Exercise directions: This exercise asks for an exact copy of every entry below, with pictures omitted.

Records to process:
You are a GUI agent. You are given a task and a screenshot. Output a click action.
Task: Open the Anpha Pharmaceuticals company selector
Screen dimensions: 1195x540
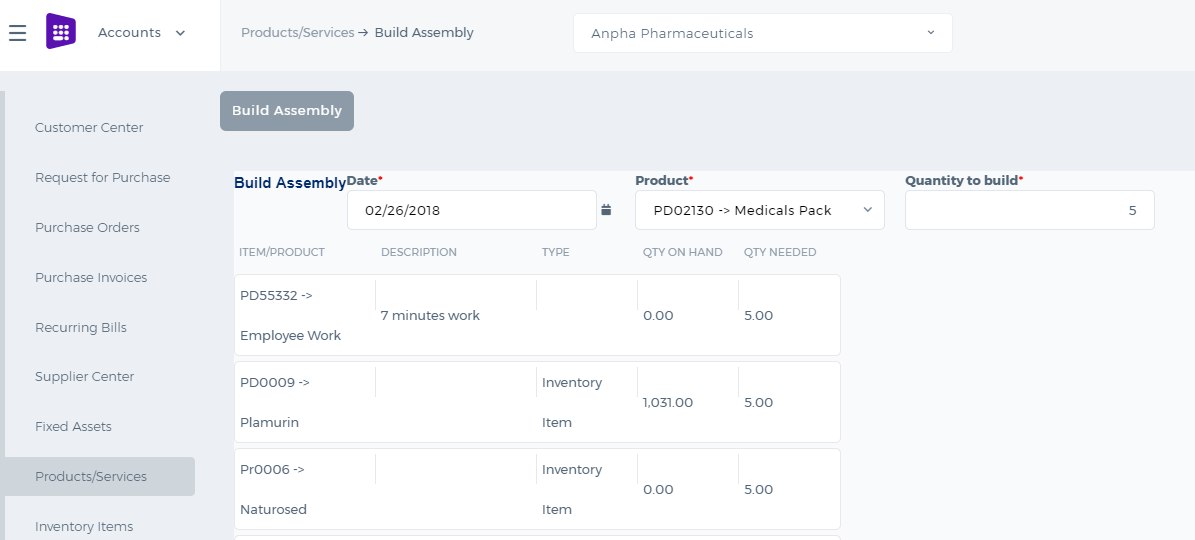pos(763,34)
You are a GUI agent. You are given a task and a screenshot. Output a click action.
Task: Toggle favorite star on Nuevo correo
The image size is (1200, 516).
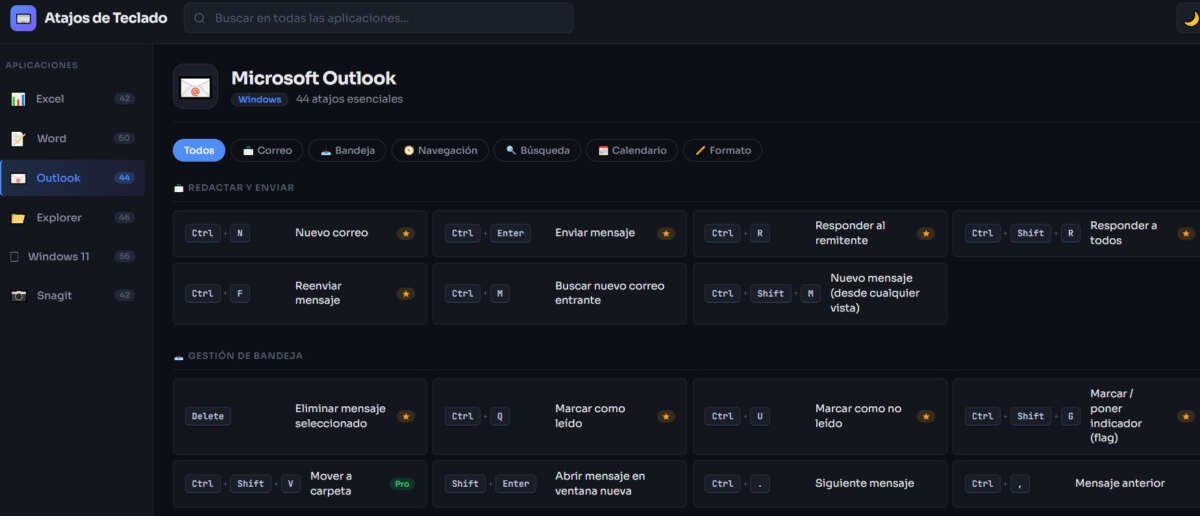(405, 234)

Solution below:
You are a GUI agent. You are given a task and a screenshot. Output a click action.
Task: Open the Anpha Pharmaceuticals company selector
Screen dimensions: 1195x540
pos(763,34)
You are a GUI agent. You are given a task and a screenshot. Output a click action.
Task: Toggle favorite star on Nuevo correo
The image size is (1200, 516).
(405, 234)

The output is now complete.